This is Robertson’s second collection of short stories, after Close.
Giraffe is told from the viewpoint of a worker in a Safari Park and gives a picture of all the dodgy practices that go on there.
In Plagues a man who works in a bookshop sees frogs everywhere and is worried that’s only the beginning.
Screen Lives displays a woman and a man developing their relationship by acting out lines from the film Notorious.
In The Jonah one of two men hitch-hiking in a backwater reflects on how to turn his life around.
The Claw is the withered appendage of the HIV positive narrator’s grandfather, “caught between hope and history,” in a care home. A monitor of his future.
Squibs contains four vignettes a couple of which approach the style of Iain Crichton Smith’s Munro stories.
Bastards relates an encounter in a pub, where a man mistakes another for “the cunt my wife ran off wi’.”
Facing It is a vignette even shorter than those in Squibs wherein a man sees his innards cascade into the toilet bowl and realises he can no longer ignore his medical problem.
The unarguably apocalyptic The End is Nigh, told in almost biblical cadences, has a Science-Fictional feel as a prophet extends his sermon while wandering the countryside.
There are reflections on writing, relative privilege and Scotland in The Mountain, where for a few months in the winter following his grandfather’s death a man occupies the ancestral croft.
What Love Is examines the distance between married couple Dan and Joan, between men’s lives and women’s. “Dan isn’t frightened of other lives. He imagines them all the time. The only life he is frightened of is his own.”
Portugal 5, Scotland 0 (the comma is Robertson’s – or his publisher’s.) During the game concerned two men in a pub take to discussing Hugh MacDiarmid, poetry and Scotland’s cultural reawakening, turning back only after the game is finished, since the football has begun not to matter so much.
In Tilt Alan’s friend Mike tells him the only question in the world worth asking is, “What’s it about?” (Note the absence of “all”.) Alan’s increasingly shiftless feeling comes to a head one day after an encounter with a recalcitrant pinball machine and Mike’s sister, Mona.

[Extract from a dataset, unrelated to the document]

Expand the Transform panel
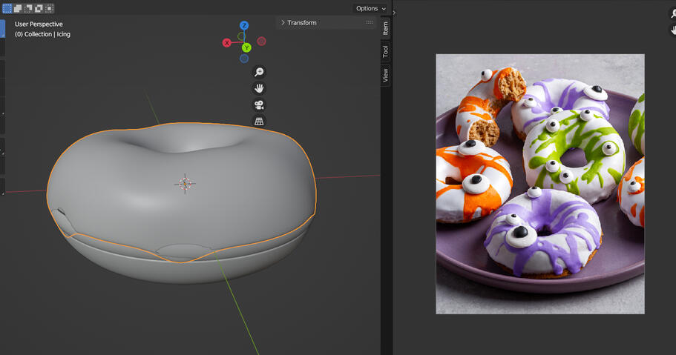 (301, 23)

Surprise, Surprise. A man accompanies three girls to a party and while there finds his evening is described in a book he picks from a shelf.
In the absence of the real thing, the Tories having won a General Election again (the book’s publication date suggests the 1992 one) Robert occasionally retreats into The Republic of the Mind. “I just think what a waste of time it is, having to wait to be a normal country, having to waste all this energy identifying ourselves. So I bugger off anyway. To the Scottish Republic of the mind.” On an epiphany he thinks, “You had to come upon it, or it came upon you.” He also realises, “how nobody ever assumed their neighbour was a Tory in a public house in Scotland,” and “We’re a nation of philosophers … at the end of the day. A nation of fucking philosophers.” That expletive is a brilliant piece of emphasis by Robertson. It demonstrates both the glory and the despair of the thought it qualifies.

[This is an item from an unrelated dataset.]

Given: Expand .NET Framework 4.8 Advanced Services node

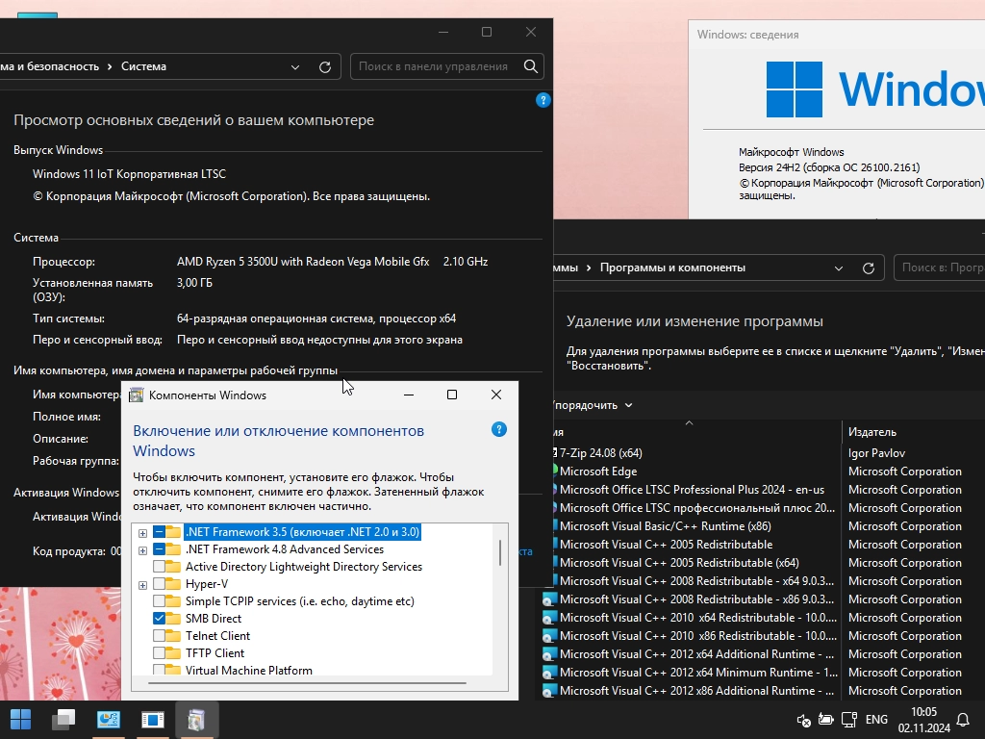Looking at the screenshot, I should pyautogui.click(x=142, y=549).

Someone, perhaps homeless, perhaps not, is Pretending to Sleep. For all the ones who cannot do it for themselves. It is a strange existence. “Funny how in the cells they come to check if you’re not dead. Out here, out in the open, nobody checks” but, “Just by lying there, pretending to sleep, you get under their skin …. deep into them.” It’s a horror story. But not for the pretender.